Retype each entry verbatim. Do not include the images.

EXERCISE INPUTS -

BEGIN

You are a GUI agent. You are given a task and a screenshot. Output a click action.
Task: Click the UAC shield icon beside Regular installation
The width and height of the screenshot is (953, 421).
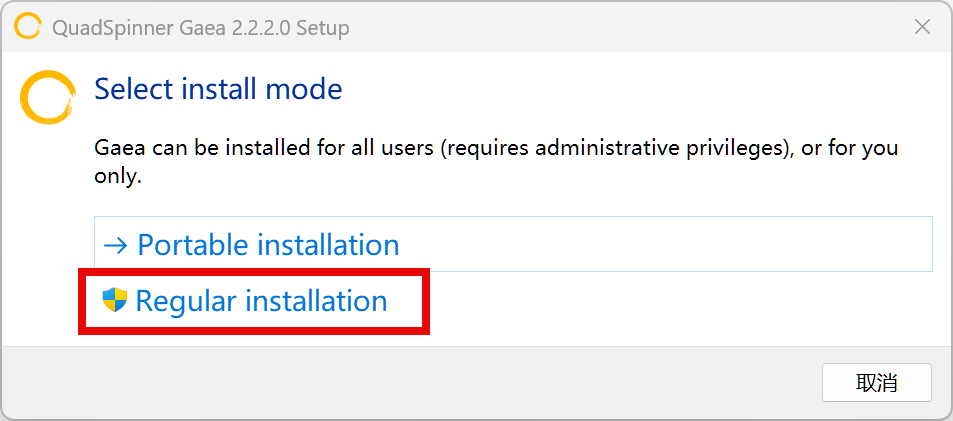[x=115, y=300]
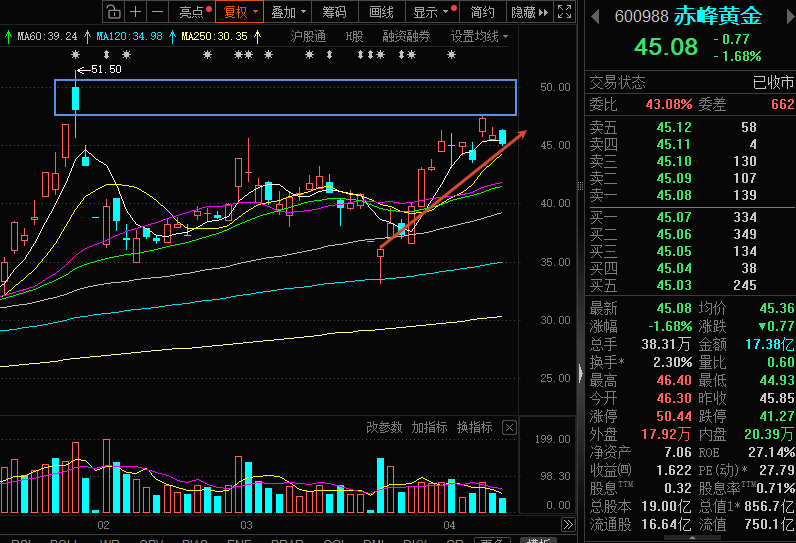Go to previous stock with left arrow

pos(595,17)
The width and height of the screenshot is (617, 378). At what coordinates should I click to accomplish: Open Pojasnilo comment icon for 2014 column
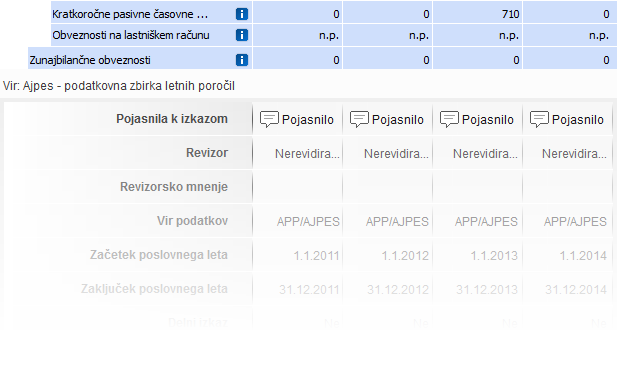click(539, 119)
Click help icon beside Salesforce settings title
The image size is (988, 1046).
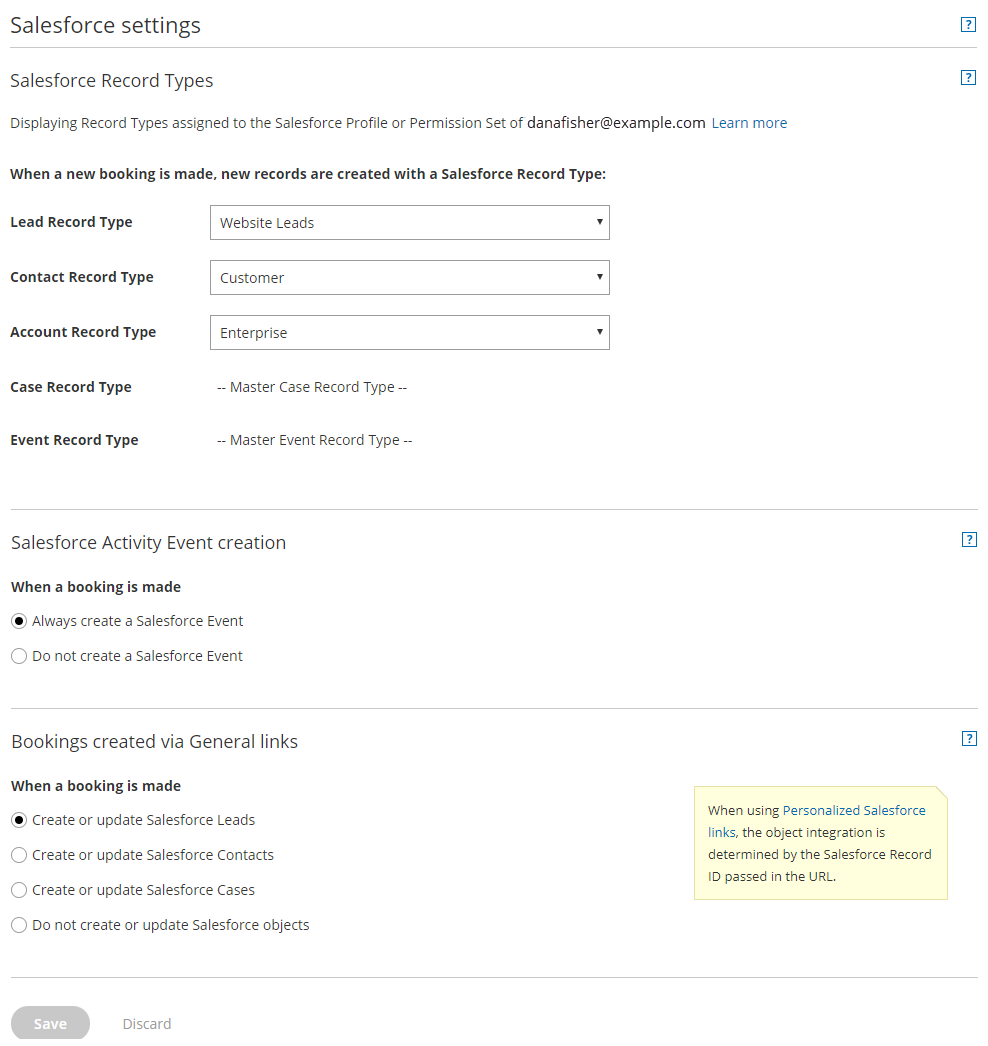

END

ANSWER TO THIS TASK -
You are a GUI agent. You are given a task and a screenshot. Output a click action.
Task: Click the UAC shield icon beside Regular installation
The width and height of the screenshot is (953, 421).
[x=115, y=300]
Go to previous stock with left arrow

pos(595,17)
The width and height of the screenshot is (617, 378). At what coordinates should I click to accomplish: Open Pojasnilo comment icon for 2014 column
click(539, 119)
Click help icon beside Salesforce settings title
The image size is (988, 1046).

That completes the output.